From a detailed analysis of the SAVE data, Flinders University experts and collaborators at the George Institute have found that CPAP for moderate-severe OSA in patients with cardiovascular disease has broader benefits in terms of preventing depression, independent of improved sleepiness.

Prior studies investigating the effect of CPAP on mood with various experimental designs and length of follow-up periods have yielded heterogeneous results.

"Patients who have had a stroke or heart attack are prone to suffer from low mood and are 2 to 3 times more likely to develop clinical depression, which then further elevates their risk of future heart attacks and strokes," says SAVE principal investigator Professor McEvoy, a senior author in the paper just published by The Lancet in EClinicalMedicine.

With up to 50% of patients with CV disease likely to have OSA, the study is "welcome news that treatment of OSA substantially relieves cardiovascular patients' depressive symptoms and improves their wellbeing."

The paper's first author, Dr.

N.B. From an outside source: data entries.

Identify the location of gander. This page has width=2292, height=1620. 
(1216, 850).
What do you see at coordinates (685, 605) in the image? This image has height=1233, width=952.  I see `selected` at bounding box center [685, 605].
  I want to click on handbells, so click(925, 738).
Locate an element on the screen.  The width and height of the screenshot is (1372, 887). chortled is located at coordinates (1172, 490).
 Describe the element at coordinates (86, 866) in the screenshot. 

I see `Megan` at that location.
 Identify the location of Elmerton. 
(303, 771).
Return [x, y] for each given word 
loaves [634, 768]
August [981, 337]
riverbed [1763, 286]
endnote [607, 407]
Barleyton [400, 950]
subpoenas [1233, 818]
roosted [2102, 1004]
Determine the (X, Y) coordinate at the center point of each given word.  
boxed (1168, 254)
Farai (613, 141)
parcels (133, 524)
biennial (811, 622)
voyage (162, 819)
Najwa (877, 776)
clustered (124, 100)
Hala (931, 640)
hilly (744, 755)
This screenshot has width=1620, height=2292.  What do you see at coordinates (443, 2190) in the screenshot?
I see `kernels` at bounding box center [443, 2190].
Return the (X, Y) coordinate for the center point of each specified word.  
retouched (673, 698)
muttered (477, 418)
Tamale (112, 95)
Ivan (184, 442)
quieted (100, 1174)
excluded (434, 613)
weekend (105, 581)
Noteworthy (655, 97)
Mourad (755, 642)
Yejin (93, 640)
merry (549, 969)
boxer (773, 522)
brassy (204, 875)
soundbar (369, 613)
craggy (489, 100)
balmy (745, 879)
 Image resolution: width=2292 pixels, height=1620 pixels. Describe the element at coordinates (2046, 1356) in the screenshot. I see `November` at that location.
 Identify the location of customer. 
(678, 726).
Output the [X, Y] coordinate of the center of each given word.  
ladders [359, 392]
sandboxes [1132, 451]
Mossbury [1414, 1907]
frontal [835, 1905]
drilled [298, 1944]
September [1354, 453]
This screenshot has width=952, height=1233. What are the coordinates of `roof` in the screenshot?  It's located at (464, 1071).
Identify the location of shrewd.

Danni Zheng, from the George Institute for Global Health (UNSW), says the 2687 OSA patients enrolled in the SAVE trial were based solely on their history of cardiovascular disease and not on their current mood status.

"After following them for an average of 3.7 years, we found that CPAP provided significant reductions in depression symptoms compared with those who were not treated for OSA. The improvement for depression was apparent within six months and was sustained."

As expected, those with lower mood scores to start with appeared to get the greatest benefit.

"Our additional systematic review which combined the SAVE study findings with previous work provided further support of the treatment effect of CPAP for depression," Dr. Zheng says.